WHAT TO PRODUCE: Turn everything from the line containing "Select the +2 TK2025 difference cell for D66" down to the end of the records into a numbered list, one line per item, leaving out any blank lines.

MATERIAL PROVIDED:
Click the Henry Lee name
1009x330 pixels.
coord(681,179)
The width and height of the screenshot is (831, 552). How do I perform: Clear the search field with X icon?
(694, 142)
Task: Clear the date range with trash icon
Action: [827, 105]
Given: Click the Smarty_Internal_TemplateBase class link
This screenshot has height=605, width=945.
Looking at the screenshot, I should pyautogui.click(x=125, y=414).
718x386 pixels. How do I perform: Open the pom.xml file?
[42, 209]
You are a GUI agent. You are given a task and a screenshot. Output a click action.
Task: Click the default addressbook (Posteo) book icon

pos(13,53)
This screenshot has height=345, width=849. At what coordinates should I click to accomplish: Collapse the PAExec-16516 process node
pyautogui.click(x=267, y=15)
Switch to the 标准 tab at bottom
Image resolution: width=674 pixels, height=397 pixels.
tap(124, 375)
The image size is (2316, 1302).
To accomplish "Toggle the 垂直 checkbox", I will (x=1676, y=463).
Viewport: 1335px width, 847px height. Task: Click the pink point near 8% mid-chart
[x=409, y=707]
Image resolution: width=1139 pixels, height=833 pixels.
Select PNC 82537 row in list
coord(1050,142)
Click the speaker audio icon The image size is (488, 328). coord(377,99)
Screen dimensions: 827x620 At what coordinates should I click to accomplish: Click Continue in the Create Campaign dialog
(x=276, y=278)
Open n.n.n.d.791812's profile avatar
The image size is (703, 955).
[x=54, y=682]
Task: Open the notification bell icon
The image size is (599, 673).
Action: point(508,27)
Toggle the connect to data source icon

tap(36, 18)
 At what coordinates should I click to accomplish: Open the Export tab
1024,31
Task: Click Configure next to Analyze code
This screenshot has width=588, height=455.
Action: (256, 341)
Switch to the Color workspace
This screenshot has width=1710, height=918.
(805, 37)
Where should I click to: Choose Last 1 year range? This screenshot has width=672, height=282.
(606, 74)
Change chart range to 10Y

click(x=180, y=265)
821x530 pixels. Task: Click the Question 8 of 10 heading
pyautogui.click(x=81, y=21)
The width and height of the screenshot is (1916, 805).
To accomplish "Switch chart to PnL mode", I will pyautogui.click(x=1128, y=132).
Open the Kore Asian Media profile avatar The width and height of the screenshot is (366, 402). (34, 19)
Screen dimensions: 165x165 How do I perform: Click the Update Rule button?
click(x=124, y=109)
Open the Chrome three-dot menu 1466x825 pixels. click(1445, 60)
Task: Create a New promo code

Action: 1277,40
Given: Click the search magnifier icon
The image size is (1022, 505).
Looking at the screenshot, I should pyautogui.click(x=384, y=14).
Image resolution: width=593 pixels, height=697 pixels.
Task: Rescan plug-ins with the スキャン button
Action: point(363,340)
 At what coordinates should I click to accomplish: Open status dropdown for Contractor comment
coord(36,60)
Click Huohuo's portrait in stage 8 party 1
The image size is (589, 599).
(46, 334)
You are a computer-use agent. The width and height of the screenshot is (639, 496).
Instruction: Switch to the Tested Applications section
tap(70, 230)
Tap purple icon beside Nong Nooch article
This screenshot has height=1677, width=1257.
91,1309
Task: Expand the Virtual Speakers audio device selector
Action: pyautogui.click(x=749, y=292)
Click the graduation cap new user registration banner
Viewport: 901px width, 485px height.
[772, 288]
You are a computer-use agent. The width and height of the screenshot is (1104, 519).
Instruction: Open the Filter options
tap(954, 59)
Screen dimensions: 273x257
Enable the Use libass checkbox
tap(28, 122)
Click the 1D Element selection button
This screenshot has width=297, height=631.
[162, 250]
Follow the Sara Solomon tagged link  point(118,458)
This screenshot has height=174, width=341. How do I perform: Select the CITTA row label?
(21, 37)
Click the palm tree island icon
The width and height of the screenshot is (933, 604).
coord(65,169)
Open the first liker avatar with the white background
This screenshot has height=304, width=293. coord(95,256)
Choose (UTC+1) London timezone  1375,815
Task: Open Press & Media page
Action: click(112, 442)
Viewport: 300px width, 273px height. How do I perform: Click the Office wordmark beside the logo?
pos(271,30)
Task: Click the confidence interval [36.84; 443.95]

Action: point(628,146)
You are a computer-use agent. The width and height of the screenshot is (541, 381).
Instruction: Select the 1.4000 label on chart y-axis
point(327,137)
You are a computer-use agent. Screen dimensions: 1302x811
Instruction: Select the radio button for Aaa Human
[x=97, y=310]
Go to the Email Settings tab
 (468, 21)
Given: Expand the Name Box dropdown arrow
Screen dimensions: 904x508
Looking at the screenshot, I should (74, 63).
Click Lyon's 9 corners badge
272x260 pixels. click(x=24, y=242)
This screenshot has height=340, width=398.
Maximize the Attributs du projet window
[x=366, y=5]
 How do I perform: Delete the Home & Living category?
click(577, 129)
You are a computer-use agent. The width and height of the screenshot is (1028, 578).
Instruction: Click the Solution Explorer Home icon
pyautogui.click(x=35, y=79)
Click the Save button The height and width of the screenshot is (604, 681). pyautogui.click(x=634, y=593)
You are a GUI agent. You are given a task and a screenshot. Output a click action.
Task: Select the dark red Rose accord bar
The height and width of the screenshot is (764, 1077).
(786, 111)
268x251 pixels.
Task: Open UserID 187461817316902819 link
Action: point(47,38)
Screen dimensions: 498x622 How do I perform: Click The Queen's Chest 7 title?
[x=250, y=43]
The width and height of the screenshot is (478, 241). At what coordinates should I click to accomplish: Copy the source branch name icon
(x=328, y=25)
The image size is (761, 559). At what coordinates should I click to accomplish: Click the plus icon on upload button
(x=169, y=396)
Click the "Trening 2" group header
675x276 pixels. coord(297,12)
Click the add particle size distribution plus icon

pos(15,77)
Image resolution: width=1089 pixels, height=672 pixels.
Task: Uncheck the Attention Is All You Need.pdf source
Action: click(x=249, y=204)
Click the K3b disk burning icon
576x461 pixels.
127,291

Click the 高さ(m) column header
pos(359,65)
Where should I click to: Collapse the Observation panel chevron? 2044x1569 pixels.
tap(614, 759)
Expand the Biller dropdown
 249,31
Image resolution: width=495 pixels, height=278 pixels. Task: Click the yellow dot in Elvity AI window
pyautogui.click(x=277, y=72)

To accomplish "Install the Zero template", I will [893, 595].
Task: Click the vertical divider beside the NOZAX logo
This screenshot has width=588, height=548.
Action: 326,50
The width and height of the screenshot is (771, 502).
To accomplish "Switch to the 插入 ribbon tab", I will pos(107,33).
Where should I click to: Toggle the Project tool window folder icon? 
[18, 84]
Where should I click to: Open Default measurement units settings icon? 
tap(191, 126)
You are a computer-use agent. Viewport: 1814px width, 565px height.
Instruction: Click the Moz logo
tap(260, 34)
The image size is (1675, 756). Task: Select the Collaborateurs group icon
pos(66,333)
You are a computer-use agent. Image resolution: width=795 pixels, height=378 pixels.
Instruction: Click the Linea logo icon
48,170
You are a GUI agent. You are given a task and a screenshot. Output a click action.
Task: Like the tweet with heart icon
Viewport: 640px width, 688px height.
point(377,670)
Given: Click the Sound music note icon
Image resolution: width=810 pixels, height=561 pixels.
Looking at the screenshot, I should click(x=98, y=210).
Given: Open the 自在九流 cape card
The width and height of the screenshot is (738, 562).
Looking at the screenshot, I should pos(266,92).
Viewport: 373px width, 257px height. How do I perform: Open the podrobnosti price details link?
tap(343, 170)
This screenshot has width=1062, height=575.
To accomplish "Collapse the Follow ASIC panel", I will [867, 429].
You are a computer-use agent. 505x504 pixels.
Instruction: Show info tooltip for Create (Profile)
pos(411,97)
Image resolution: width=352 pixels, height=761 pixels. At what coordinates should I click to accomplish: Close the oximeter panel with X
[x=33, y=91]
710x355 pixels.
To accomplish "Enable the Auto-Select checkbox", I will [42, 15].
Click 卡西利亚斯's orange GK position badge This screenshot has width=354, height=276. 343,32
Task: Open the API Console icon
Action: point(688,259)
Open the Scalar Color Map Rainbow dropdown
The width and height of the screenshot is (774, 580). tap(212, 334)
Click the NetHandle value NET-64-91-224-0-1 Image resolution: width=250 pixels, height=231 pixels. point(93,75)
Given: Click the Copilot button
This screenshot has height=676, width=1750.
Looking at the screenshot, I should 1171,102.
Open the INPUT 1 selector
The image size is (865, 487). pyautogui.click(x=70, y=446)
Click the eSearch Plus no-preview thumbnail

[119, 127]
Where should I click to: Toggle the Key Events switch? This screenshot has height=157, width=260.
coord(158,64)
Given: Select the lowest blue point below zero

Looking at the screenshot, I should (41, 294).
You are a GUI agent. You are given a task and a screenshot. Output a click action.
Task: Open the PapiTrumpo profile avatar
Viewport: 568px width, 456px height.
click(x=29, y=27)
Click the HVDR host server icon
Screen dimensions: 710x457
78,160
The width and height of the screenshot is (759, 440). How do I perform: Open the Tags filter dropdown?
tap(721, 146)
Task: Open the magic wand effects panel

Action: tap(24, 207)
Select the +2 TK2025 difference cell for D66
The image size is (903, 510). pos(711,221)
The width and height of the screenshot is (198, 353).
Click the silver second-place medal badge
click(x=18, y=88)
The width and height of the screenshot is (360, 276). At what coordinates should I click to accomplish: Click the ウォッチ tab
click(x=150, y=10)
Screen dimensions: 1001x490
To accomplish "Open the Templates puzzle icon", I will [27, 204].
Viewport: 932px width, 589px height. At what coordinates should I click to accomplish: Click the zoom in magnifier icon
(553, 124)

WRITTEN REPLY:
1. Select the +2 TK2025 difference cell for D66
2. The image size is (903, 510). pos(711,221)
3. The width and height of the screenshot is (198, 353).
4. Click the silver second-place medal badge
5. click(x=18, y=88)
6. The width and height of the screenshot is (360, 276). At what coordinates should I click to accomplish: Click the ウォッチ tab
7. click(x=150, y=10)
8. Screen dimensions: 1001x490
9. To accomplish "Open the Templates puzzle icon", I will [27, 204].
10. Viewport: 932px width, 589px height. At what coordinates should I click to accomplish: Click the zoom in magnifier icon
11. (553, 124)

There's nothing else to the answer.